In January 2021, Kathiria announced a national ‘Kamdhenu Gau Vigyan Prachar Prasar Exam’, which drew much criticism and was cancelled after the animal husbandry department said the Aayog had “no mandate” to conduct it.

For the exam, the commission’s official website released 54 pages of “reference material” on topics such as Indian cows’ “superiority” over foreign breeds, including in showing “emotions”, the benefits of cow dung, etc. The commission’s website is now non-functional.

“First, the commission announced its ‘indigenous cow science’ examination and, after widespread criticism about its promotion of unsubstantiated claims, it was forced to cancel it by the animal husbandry department, which also said the Aayog had ‘no mandate’ to conduct the exam. These issues affect India’s image internationally,” said a senior official.

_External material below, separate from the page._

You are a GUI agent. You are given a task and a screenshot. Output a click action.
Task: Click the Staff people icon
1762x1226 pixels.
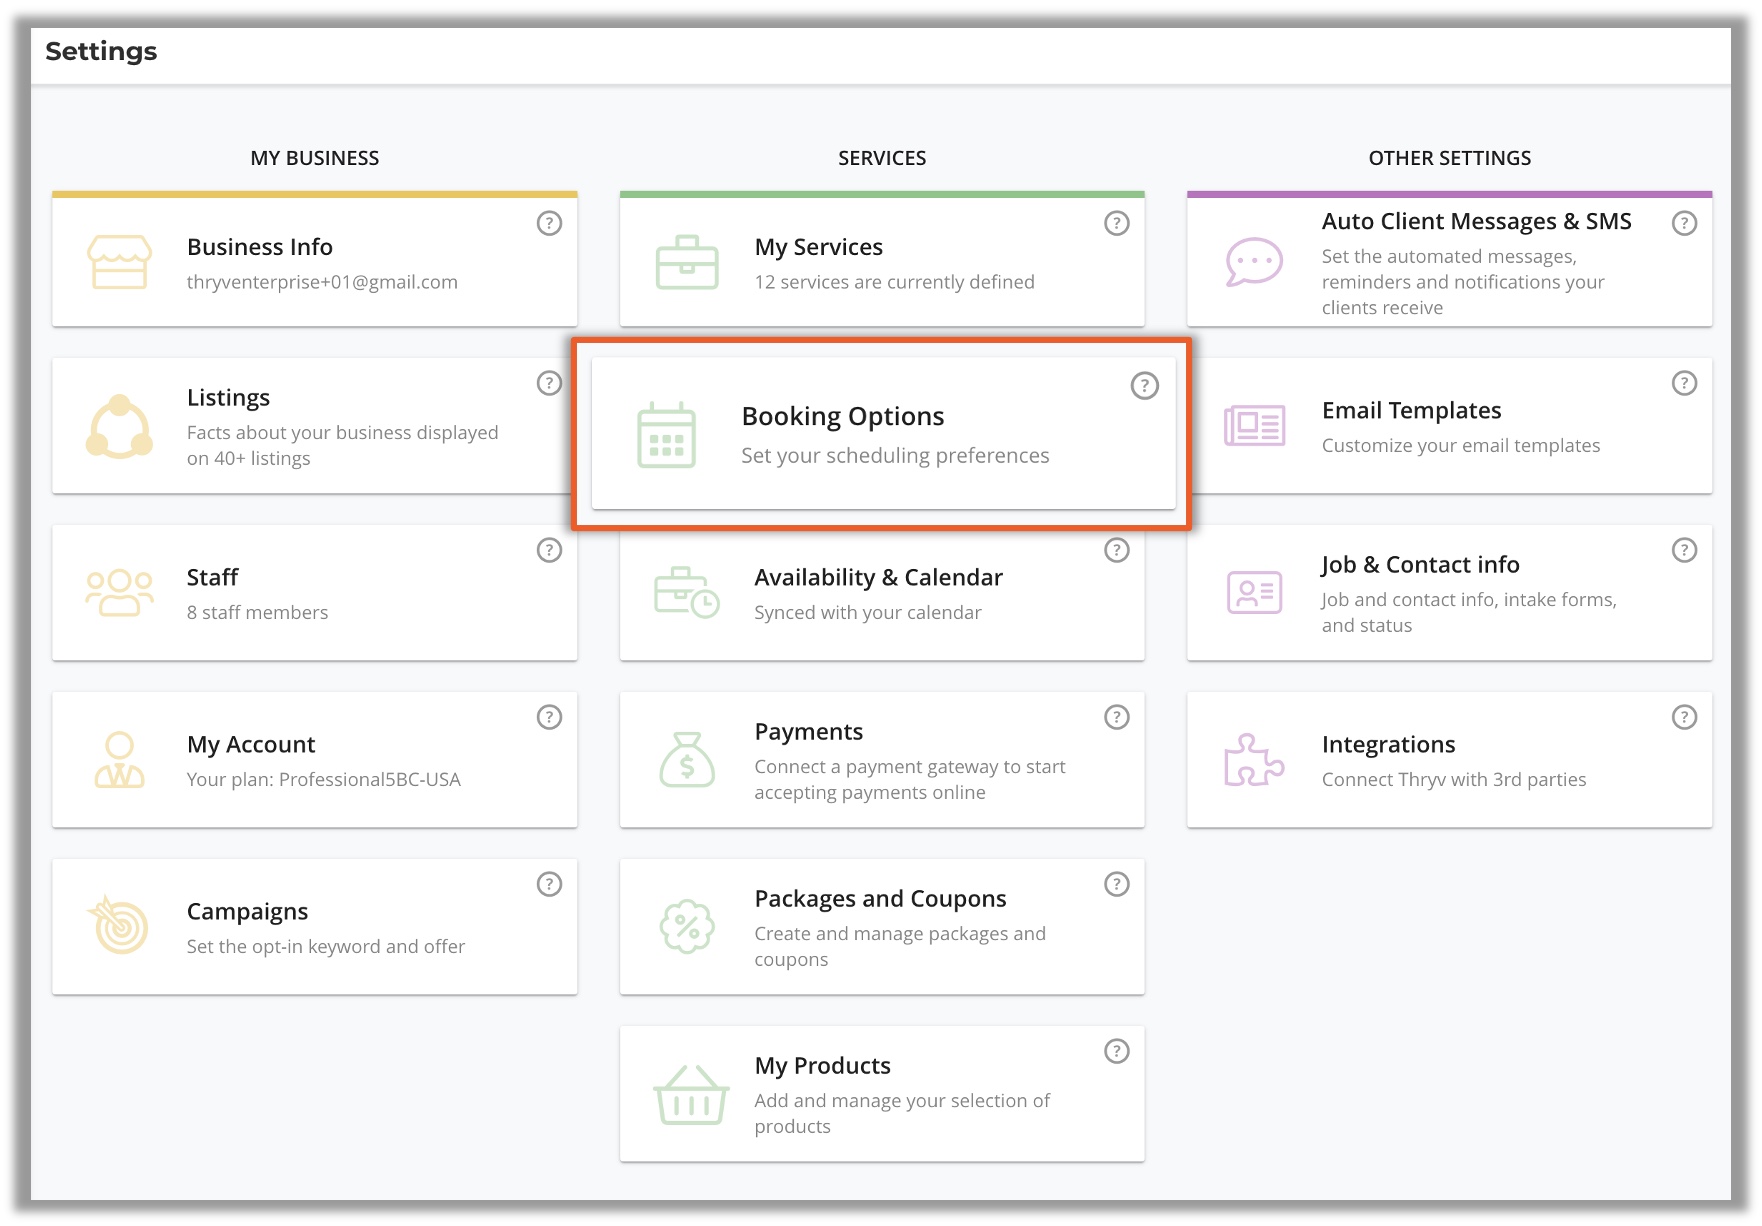click(x=119, y=593)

Kathiria, during his tenure, also made several controversial statements. In one, he said: “Cow is full of science… If we talk about the $5 trillion economy, we have 19.42 crore govansh (cattle) in our country, which can play an important role in it. Even if a cow does not give milk, its urine and dung is still precious. If we use those, not only will cows be saved, the entire economy will be on track.”

In October 2020, the chairman made news for unveiling a “cow dung chip”, claiming that it “significantly reduced harmful radiation” emitted by mobile phones.

An official from the ministry under which the commission falls also noted that the Aayog’s work was being done by the Rashtriya Gokul Mission.

“Under the animal husbandry ministry, we already have a Gokul mission, which is tasked with development and conservation of indigenous breeds of cattle and works to improve their genetic makeup. The Rashtriya Kamdhenu Aayog tried to do the same thing — which was not required. It was decided that its responsibilities would be merged with the Gokul mission and the Animal Welfare Board of India,” the senior government official said.

Reached by phone, Kathiria refused to offer a comment on the matter.

However, a source close to Kathiria said “bureaucrats did not allow the commission to operate and all schemes and suggestions were stalled”.